Guest essay by Eric Worrall
Globe and Mail reporter Campbell Clark suggests Canadian PM Justin Trudeau is being attacked on all sides, thanks to his efforts to try to please everyone, to develop Canadian energy and fight climate change at the same time.
Trudeau has the country’s only viable policy for climate change and pipelines
Prime Minister Justin Trudeau thought he’d struck a middle-ground political balance on pipelines and climate policy, but it looks like the centre is getting harder to hold.
The problem for Canadians is that the centre is the only viable path.

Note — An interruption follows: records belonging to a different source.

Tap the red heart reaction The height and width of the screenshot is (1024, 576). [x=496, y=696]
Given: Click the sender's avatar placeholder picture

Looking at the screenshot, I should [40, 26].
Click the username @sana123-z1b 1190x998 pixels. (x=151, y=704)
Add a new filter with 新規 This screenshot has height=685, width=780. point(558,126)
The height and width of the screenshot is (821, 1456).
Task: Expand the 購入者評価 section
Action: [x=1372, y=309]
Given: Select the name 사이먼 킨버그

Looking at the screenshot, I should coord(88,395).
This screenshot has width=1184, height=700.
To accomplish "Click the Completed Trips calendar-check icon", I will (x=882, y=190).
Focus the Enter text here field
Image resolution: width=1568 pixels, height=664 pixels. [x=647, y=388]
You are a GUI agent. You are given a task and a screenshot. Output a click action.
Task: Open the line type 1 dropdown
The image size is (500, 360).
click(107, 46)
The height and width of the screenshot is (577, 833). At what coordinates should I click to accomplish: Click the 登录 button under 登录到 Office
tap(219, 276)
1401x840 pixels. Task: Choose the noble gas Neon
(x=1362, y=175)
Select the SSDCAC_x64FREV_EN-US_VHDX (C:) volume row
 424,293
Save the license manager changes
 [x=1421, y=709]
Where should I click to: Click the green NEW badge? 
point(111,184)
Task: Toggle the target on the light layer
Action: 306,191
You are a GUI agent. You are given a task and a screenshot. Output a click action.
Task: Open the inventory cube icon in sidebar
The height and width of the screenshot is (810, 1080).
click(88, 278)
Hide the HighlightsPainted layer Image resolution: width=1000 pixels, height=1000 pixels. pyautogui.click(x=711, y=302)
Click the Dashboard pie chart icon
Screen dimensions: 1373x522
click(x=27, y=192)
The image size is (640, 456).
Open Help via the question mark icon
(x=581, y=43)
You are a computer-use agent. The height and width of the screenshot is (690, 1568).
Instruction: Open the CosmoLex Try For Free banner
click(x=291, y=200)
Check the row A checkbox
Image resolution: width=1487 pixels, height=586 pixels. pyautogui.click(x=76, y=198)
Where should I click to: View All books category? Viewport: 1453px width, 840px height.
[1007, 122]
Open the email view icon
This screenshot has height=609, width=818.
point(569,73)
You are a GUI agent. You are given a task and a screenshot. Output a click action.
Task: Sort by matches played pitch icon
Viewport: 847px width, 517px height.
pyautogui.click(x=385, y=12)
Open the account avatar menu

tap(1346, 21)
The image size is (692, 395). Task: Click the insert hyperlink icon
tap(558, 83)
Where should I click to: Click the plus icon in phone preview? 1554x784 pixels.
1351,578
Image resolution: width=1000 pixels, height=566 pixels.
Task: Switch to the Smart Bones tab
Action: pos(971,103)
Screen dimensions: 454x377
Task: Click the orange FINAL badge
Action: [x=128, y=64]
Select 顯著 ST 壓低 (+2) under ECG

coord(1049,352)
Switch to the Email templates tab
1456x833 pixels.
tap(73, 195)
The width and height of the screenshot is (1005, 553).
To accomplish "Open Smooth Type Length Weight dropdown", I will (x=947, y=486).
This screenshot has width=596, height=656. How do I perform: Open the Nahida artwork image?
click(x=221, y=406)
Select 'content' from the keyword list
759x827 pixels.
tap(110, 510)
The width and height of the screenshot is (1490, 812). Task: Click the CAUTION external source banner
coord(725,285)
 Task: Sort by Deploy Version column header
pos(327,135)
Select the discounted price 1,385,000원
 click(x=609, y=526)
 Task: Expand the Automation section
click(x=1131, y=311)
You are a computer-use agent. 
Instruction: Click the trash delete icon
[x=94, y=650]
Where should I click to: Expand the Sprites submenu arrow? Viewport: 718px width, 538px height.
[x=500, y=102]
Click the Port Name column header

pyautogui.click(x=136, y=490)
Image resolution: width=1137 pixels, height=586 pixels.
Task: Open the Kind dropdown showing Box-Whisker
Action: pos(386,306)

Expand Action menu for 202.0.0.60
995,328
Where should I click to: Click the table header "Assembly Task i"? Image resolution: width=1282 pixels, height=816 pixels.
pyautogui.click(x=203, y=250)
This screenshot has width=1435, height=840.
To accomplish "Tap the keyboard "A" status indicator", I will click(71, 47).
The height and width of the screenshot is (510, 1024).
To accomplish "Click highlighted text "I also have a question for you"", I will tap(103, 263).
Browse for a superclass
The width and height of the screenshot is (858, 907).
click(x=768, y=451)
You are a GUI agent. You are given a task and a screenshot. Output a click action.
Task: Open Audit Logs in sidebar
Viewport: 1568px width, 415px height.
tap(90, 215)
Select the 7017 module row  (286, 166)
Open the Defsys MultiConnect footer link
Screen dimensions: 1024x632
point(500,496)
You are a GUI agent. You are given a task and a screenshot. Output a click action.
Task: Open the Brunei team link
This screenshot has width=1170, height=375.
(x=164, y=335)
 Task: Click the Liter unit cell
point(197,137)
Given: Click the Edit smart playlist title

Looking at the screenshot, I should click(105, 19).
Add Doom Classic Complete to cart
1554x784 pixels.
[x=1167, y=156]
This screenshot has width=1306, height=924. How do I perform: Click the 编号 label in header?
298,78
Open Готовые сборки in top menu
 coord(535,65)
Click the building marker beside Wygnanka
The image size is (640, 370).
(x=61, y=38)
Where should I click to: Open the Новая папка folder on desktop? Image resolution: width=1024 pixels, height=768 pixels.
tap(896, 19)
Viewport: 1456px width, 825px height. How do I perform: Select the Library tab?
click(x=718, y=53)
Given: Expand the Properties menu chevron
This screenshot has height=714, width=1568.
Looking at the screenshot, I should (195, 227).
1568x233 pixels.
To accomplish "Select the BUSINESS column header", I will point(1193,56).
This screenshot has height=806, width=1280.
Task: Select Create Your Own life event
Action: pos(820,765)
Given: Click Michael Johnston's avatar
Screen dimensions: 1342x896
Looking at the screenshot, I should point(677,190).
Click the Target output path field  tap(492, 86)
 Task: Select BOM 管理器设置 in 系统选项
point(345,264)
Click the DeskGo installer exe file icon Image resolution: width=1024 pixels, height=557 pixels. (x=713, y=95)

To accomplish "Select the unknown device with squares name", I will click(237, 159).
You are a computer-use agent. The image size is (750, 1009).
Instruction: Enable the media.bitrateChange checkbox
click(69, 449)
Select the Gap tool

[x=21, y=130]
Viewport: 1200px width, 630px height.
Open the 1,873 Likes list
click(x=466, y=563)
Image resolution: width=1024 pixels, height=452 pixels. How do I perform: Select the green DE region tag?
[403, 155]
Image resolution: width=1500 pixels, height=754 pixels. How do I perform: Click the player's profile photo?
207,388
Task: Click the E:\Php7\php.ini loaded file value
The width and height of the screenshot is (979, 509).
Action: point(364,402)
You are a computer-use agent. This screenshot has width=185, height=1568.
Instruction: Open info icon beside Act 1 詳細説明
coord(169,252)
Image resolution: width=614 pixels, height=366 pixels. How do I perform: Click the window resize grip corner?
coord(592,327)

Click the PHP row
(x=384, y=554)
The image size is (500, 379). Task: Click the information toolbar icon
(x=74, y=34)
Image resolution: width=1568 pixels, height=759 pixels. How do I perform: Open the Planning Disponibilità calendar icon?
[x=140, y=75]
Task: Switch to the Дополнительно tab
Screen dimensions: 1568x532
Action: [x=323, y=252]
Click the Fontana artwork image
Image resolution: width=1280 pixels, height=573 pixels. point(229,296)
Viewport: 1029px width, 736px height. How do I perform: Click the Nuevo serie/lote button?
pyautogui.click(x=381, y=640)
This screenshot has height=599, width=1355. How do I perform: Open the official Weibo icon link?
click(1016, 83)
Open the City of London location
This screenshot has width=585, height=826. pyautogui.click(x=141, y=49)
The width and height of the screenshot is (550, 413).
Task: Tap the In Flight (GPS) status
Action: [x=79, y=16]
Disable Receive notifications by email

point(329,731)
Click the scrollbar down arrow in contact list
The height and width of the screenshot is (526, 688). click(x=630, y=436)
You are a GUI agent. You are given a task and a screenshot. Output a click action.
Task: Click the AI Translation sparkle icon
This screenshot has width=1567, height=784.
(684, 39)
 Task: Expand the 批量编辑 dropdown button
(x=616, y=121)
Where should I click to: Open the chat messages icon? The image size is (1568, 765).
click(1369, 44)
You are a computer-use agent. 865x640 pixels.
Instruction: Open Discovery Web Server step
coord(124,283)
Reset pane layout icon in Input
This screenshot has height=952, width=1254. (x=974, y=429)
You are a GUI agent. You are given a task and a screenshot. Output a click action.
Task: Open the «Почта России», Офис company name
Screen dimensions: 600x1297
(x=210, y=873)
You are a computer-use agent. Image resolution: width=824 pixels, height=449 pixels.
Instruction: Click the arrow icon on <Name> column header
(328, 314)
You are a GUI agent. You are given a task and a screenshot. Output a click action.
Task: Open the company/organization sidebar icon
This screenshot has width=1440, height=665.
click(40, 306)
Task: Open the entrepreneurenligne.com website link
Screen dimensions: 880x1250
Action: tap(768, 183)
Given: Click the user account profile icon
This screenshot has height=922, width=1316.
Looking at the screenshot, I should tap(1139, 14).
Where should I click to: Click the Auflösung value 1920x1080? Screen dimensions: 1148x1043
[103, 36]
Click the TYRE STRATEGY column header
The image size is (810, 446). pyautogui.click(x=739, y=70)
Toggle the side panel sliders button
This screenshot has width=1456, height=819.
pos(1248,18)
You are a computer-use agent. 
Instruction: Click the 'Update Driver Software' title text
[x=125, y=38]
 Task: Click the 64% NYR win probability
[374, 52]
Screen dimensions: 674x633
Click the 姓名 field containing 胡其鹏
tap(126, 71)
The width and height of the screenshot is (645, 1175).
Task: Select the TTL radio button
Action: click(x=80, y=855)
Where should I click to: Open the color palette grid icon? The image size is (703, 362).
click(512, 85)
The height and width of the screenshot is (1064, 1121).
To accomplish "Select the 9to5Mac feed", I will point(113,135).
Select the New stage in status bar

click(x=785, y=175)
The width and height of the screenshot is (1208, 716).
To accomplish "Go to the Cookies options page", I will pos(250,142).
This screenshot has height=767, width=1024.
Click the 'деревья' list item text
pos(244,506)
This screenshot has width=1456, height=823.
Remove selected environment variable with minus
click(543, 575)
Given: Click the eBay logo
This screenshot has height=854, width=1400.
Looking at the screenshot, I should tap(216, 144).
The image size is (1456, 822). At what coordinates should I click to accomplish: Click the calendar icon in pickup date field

B.C. Premier John Horgan is threatening to block the Trans Mountain pipeline expansion. The three main leadership candidates for Ontario’s Progressive Conservative Party are promising to dump the party’s pledge to adopt a carbon tax. Jason Kenney, Leader of Alberta’s United Conservatives, pledges to kill that province’s carbon tax if he is elected – and polls suggest he probably will be.
All of that is a mounting challenge to Mr. Trudeau’s formula. He had staked out the political middle by promising Canadians they could have both things at once: He’d get resources to market, approving at least one new oil pipeline, but also act on climate change, including putting a price on carbon.
Now, he’s getting attacked from both sides – accused of failing to stop B.C.’s threats to block Trans Mountain, and from the other end of the spectrum of buckling under to the oil industry and sacrificing the environment.
What a surprise – try to please everybody, end up pleasing nobody.